RMA
Finds Variances between Current and Proposed Op Risk Capital Standard
Calculations ‘Troubling’
Philadelphia, PA (June
10, 2016)—
The Advanced Measurement
Approaches Group of The Risk Management Association (RMA) has filed a comment
letter with the Basel Committee on Banking Supervision that notes concerns
regarding the Basel Committee’s “Standardised Measurement Approach for
Operational Risk” Consultative Document.
The Standardised Measurement
Approach (SMA) represents a new formula for financial institutions to determine
the amount of operational risk regulatory capital to hold in reserve. The
members of the Advanced Measurement Approaches Group (AMAG) have noted wide
variances from current U.S. regulator-approved AMA capital levels and have
requested that the Basel Committee recalibrate its SMA formula with a view
towards better alignment to current approved operational risk capital levels.
In addition, the AMAG identified several other issues and concerns regarding
the SMA:
- The
formula does not take into account the effect of discontinued businesses,
insurance hedging, and other mitigating factors on capital allowances.
- The
new standard could prove to be unreasonably conservative for banks with
minimal losses.
- There
are extreme variances in how SMA would affect each institution. For
example, some institutions would need to increase regulatory capital by as
much as 47 percent, while others would see a decrease of as much as 46
percent. On average, according to an RMA survey, the Advanced Measurement
Approaches Group institutions would need to increase operational risk
capital levels by 17.1 percent.
“Such swings from what,
arguably, had been a more risk-sensitive model to one that is far less so are
clearly troubling,” the RMA letter says. “Additional work is needed by the
[Basel] committee on the calibration of the formula to reduce the variances
between current AMA models and the proposed SMA model, and better align the
results.”
The letter seeks a 30-day
comment period following the Basel Committee’s publication of recalibration
information.
About RMA
Founded in 1914, The Risk
Management Association is a not-for-profit, member-driven professional
association whose sole purpose is to advance the use of sound risk management
principles in the financial services industry. RMA promotes an enterprise
approach to risk management that focuses on credit risk, market risk and
operational risk. Headquartered in Philadelphia, Pennsylvania, RMA has 2,500
institutional members that include banks of all sizes as well as nonbank
financial institutions. They are represented in the Association by 18,000
individuals located throughout North America, Europe, Australia and
Asia/Pacific.
The AMAG was formed by RMA in
2005 at the suggestion of the U.S. AMA-BQT (formerly the Inter-Agency Working
Group on Operational Risk). The purpose of the AMAG is to share industry views
on aspects and implementation of Advanced Measurement Approaches (“AMA”) and
operational risk aspects of the Comprehensive Capital Assessment and Review
(“CCAR”) and Dodd-Frank Act Stress Test (“DFAST”) exercises with the U.S.
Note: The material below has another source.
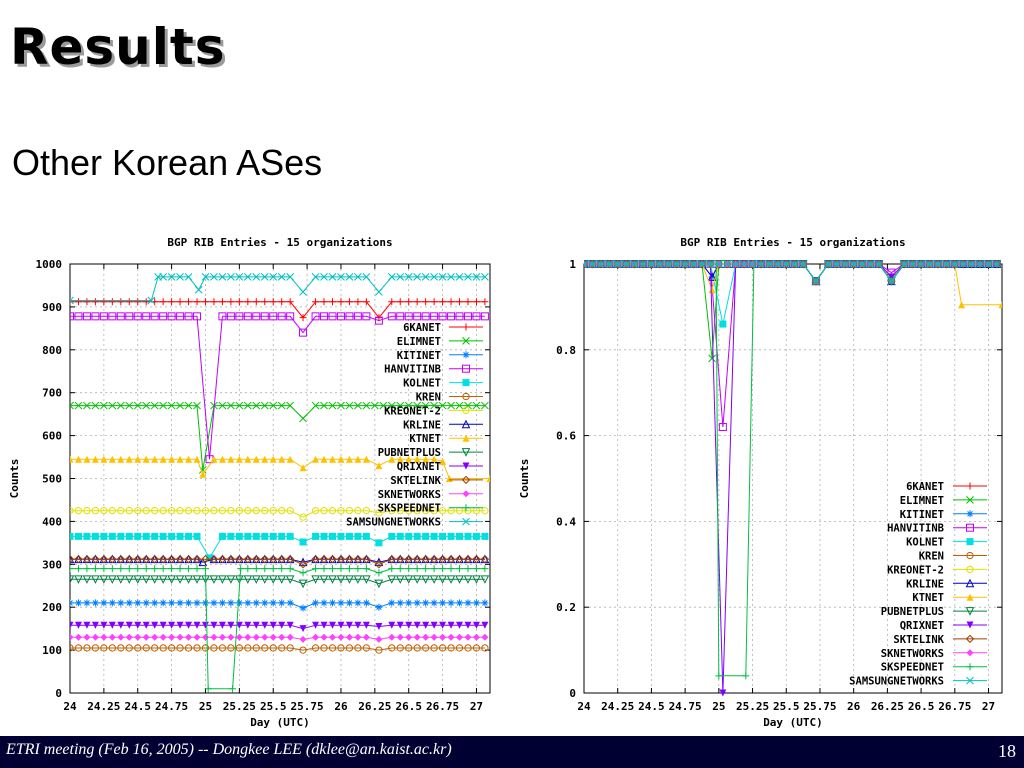 The width and height of the screenshot is (1024, 768). What do you see at coordinates (752, 706) in the screenshot?
I see `x-tick-label: 25.25` at bounding box center [752, 706]. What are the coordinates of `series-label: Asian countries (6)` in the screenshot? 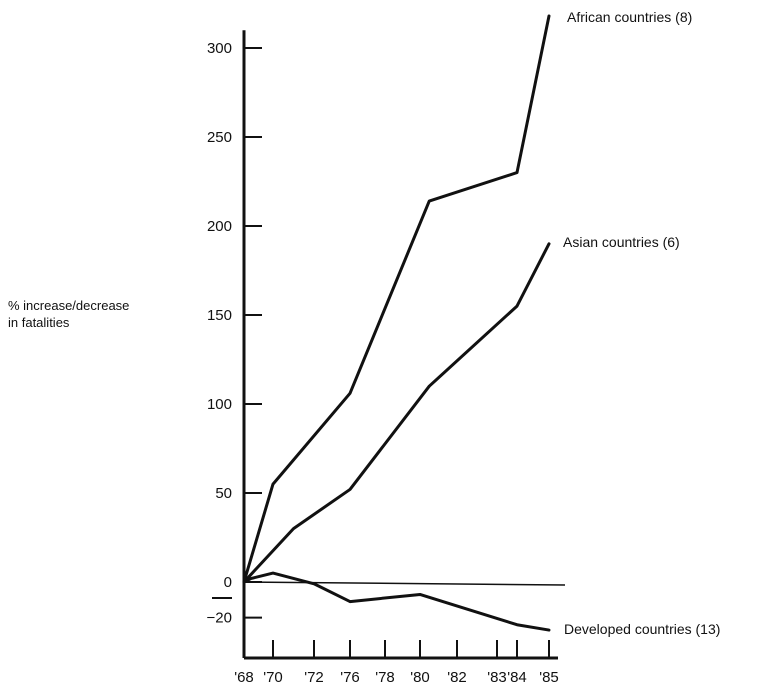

financial services federal regulatory agencies. The Group consists of
operational risk management professionals working at financial services
organizations throughout the United States. The AMAG is open to any financial
institution regulated in the United States that is either mandated, opting in,
or considering opting in to AMA, or is required to conduct CCAR and/or DFAST
exercises. A senior officer responsible for operational risk management serves
as the primary representative of each AMAG member institution.